# My 1st MP



## buckizard (Jan 27, 2017)

Sorry, I did not take pictures.  I'm new and wanted to try simple first so went with MP recipe.  However, my over-eager self decided to spruce up the recipe.  I added some shea butter, coconut oil, and almond oil, and some EO, to the MP.  

It looked fine but when it was cooled and came out of the molds, there was a layer of 'mush', thin , on top of each bar.  It appeared to be my adds.  I scraped the mush off and ended with some decent bars.  

Tips? My guess is: adds not blended well enough or I added too much (my measurements were approx)

16 oz MP Clear Base
1-2 TB coconut oil
1-2 TB Shea butter
2 TB Almond Oil
20 drops EO (Lemmongrass)
Coloring (powdered mixed with some liquid glycerin)

Thanks in advance

PS: Going for base, EO, and colors only next batch


----------



## dixiedragon (Jan 27, 2017)

My understanding - and I could be wrong - but M&P is about 50% soap and 50% glycerin. So I don't think you can add a lot of stuff - like bonus oils, glycerin, etc.


----------



## DianaPopova (Mar 16, 2017)

Add a pic , pls


----------



## SunRiseArts (Mar 16, 2017)

buckizard said:


> Sorry, I did not take pictures. I'm new and wanted to try simple first so went with MP recipe. However, my over-eager self decided to spruce up the recipe. I added some shea butter, coconut oil, and almond oil,  and some EO, to the MP.
> 
> It looked fine but when it was cooled and came out of the molds, there was a layer of 'mush', thin , on top of each bar. It appeared to be my adds. I scraped the mush off and ended with some decent bars.
> 
> ...


 
I have worked a lot with MP. MP bases have their own oils, and are not meant to add more. Personally I think you added too many oils, and shea and coconut oils can be heavy too. Maximum, I have experimented by adding less than 1 tablespoon of oil, per pound or you will loose the lather. You also added glycerin with your mica. You can add the mica directly to MP and it dissolves well without the addition of glycerin. The extra glycerin would also affect the soap base.

Not sure how much 20 drops of your fragrance is, but 1/2 oz per pound is what I use. 

Also, unless you bought a suspension base, anything you add to the soap will sink to the bottom, which might be why you had that problem. So your mush might be all those oils and glycerin that just sank.
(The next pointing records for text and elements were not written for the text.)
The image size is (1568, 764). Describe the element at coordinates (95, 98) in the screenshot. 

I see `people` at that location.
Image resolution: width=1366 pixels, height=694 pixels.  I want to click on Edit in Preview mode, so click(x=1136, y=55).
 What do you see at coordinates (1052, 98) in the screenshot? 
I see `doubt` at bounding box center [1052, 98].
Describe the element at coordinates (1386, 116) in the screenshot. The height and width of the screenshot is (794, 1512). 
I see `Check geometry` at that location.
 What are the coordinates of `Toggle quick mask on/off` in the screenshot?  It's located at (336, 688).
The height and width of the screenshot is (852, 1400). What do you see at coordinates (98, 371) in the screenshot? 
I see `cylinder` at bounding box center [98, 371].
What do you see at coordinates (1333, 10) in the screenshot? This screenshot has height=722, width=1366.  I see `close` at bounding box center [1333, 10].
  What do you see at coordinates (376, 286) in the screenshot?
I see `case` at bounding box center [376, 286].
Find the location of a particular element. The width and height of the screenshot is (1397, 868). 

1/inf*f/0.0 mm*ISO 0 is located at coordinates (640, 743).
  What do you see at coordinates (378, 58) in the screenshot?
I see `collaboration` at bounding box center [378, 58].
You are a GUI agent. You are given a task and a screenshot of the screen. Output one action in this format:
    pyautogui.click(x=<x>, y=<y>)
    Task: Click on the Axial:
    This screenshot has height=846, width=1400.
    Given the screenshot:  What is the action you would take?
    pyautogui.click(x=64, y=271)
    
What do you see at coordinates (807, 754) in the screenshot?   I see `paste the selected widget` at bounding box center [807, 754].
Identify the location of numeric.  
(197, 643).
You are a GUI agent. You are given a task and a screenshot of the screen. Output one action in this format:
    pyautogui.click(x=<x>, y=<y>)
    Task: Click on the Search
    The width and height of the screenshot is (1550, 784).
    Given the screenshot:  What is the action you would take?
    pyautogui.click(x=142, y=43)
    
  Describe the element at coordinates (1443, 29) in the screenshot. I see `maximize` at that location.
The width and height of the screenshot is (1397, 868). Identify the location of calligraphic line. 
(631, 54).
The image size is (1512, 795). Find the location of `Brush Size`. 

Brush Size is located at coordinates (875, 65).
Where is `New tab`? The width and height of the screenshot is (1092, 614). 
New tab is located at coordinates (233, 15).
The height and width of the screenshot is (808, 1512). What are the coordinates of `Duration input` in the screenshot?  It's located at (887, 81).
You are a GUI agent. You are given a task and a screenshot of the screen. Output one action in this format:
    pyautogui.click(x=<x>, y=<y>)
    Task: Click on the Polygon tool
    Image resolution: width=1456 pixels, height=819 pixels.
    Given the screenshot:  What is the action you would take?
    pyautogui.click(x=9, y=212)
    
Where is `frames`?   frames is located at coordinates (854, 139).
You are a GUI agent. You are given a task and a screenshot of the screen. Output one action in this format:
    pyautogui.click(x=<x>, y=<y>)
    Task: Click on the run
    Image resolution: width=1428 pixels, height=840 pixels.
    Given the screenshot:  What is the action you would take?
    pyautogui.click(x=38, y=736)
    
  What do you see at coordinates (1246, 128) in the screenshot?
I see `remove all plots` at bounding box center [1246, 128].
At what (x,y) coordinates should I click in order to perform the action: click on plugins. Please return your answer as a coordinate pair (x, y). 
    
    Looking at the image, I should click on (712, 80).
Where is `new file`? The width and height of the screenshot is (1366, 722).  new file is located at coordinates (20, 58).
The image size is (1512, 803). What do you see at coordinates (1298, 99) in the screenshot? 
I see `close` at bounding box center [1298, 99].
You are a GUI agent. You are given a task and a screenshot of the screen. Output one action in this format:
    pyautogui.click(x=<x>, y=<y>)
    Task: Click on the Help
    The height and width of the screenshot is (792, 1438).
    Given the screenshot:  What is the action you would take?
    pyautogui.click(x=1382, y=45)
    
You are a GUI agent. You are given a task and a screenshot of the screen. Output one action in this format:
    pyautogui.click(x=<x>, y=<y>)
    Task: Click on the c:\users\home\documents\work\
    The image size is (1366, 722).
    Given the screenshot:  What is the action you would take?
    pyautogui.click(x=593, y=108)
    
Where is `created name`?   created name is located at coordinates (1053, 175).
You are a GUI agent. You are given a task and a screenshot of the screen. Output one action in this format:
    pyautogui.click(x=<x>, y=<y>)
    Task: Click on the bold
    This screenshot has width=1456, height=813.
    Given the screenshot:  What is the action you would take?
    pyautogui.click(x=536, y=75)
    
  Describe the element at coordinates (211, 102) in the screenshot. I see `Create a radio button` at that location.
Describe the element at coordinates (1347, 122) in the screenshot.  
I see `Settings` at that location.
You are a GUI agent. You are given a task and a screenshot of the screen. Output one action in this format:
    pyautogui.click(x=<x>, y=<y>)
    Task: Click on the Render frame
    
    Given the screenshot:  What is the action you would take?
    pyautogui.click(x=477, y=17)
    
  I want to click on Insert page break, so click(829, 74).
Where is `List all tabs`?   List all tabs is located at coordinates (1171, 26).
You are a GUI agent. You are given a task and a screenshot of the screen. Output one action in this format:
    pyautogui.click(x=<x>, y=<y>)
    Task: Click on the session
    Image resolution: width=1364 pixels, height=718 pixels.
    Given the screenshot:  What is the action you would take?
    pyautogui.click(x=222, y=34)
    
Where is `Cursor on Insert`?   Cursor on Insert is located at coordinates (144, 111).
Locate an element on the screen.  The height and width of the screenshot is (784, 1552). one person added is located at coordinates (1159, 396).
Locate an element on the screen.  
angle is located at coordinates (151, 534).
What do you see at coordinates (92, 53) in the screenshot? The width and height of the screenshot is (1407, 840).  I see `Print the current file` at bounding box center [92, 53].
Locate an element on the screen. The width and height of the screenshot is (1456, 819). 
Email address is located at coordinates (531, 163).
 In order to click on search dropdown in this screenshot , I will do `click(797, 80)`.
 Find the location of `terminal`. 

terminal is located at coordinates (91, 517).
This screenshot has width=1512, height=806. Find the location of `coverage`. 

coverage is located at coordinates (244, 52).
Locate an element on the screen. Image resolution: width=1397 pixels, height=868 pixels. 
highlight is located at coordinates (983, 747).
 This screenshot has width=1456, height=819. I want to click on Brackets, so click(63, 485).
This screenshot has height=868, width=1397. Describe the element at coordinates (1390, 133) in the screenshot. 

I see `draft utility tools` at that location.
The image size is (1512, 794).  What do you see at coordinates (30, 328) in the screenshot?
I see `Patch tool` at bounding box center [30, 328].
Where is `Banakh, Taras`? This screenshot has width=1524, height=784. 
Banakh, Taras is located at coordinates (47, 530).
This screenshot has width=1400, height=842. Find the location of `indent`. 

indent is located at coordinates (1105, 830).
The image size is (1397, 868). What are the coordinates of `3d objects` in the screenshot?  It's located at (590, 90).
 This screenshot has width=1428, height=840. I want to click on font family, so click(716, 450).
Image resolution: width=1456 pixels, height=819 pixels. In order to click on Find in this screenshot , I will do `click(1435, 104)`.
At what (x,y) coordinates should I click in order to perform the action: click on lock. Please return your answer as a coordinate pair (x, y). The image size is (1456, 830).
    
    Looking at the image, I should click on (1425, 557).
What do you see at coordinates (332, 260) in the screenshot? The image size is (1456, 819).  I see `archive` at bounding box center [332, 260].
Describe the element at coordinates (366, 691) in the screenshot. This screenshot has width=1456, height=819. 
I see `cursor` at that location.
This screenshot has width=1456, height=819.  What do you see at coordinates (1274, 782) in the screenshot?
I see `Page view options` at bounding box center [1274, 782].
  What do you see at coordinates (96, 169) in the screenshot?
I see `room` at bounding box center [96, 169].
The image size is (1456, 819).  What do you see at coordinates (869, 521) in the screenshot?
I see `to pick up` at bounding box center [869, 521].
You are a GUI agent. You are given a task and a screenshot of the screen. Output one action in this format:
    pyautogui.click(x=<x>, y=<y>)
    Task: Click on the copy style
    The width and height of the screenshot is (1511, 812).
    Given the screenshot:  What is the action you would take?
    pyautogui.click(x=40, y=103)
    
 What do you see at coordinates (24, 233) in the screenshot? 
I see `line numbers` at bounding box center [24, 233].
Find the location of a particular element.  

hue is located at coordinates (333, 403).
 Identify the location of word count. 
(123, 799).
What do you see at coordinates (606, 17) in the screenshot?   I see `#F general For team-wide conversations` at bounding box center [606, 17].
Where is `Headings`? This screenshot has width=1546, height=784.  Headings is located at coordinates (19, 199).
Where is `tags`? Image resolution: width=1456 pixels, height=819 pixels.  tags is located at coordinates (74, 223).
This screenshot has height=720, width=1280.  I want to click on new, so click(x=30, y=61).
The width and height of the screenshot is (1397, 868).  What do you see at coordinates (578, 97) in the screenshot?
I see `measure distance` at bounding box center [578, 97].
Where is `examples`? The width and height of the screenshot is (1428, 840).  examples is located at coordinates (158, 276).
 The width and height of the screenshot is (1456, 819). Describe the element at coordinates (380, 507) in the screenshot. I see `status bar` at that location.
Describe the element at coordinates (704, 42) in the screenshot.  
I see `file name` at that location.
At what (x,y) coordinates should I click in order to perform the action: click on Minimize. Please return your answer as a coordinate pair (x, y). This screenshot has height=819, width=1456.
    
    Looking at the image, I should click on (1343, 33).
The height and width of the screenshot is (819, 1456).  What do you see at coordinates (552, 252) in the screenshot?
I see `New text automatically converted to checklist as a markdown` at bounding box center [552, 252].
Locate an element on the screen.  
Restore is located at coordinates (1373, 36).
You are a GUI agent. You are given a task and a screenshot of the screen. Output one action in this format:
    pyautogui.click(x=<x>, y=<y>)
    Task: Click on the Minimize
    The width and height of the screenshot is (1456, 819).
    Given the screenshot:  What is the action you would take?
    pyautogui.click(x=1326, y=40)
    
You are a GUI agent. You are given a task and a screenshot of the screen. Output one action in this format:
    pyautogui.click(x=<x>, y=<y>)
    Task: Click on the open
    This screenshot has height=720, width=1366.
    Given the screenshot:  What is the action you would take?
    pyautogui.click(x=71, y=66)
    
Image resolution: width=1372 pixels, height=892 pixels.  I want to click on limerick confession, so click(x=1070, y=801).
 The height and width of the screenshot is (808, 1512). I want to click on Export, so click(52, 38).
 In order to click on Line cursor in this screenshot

What base brand did you use? They are not all the same.


----------



## shunt2011 (Mar 16, 2017)

DianaPopova said:


> Add a pic , pls


 
They said they didn't take any photos.


----------



## cmzaha (Mar 16, 2017)

If you check the brand of m&p you are using it usually lists how much extra can be added in. As mentioned by SunRiseArts, it is a tiny amount. Dry additives can be added but not liquid or oils other than fragrance


----------



## Zany_in_CO (Mar 26, 2017)

SunRiseArts said:


> Not sure how much 20 drops of your fragrance is, but 1/2 oz per pound is what I use.



Here's a conversion table I find useful to convert drops to other volume measures:


> VOLUME CONVERSION TABLE
> 
> 20 drops      1 ml
> 40 drops      2 ml
> ...





SunRiseArts said:


> What base brand did you use? They are not all the same.


DITTO. You may be happier with your results if you get the Use Rate of various additives from the Manufacturer.


----------



## buckizard (Mar 26, 2017)

*Thanks gang!*

Much better results! I know I didn't post pics of my 1st (truly ugly) but here are 2 batches made since:












and a single I made for my daughter:





Thanks for the tips


----------



## lisamaliga (Apr 1, 2017)

Those new batches are so colorful & look like they've been done by an experienced soap crafter! 

You can add goodies like coconut oil, shea butter and almond oil but keep it down to about 1 Tablespoon per pound of base. So if you'd added 1 teaspoon each it would've probably turned out fine, depending upon the brand of M&P soap base. Also, the amount of 20 drops of lemongrass EO may be fine because it's a potent EO.

Happy Soaping & looking forward to seeing more photos!


----------



## DianaPopova (Apr 14, 2017)

I like the colors, really !


----------



## SunRiseArts (Apr 14, 2017)

Great job!  On your last one, if I may suggest, use alcohol 90% like crazy before you pour the other color to avoid bubbles!  Love that butterfly mold!


----------